The relationship between federal authorities and local police has been forged over the past 40 years, according to German. It benefits local police to link arms with federal agencies. Post-9/11, the FBI expanded its authority and access through partnerships with local and state police via Joint Terrorism Task Forces and fusion centers.
They may bicker, but local police still consider federal agents their brothers and sisters. The Los Angeles Police, the Los Angeles County Sheriff’s Department, and the California Highway patrol fired 10,000 less lethal munitions at demonstrators last June, effectively doing the grunt work of ICE and CBP — brutalizing protesters and forming skirmish lines around detention centers — while also sharing intelligence and investigative resources.
LAPD Chief Jim McDonnell has complained about not receiving forewarning about ICE raids due to the risk of accidental “blue on blue” fire. As LA County Sheriff, he delivered people to ICE directly and argued against a state sanctuary law. He says local police won’t enforce a new California law requiring DHS agents to lose their masks. “The reality of one armed agency approaching another armed agency to create conflict over something that would be a misdemeanor at best or an infraction, it doesn’t make any sense,” he said.
Demonstrators wearing face masks are the “people doing the violence,” McDonnell claimed. They “do this all the time, they go out there from one civil unrest to another… and they are connected. Some would call them anarchists.”

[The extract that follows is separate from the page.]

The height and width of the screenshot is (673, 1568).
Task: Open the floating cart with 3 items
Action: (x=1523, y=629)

Such contradictions might be increasingly common, but they reveal the anxiety animating the Department of Justice and its partner agencies, how they lost control and the lengths they will go to to reclaim it, how Essayli, for instance, can claim that anti-ICE protests were unsuccessful and insist “our agents were overwhelmed … our buildings at night were viciously attacked. They were almost able to breach the building and get inside.”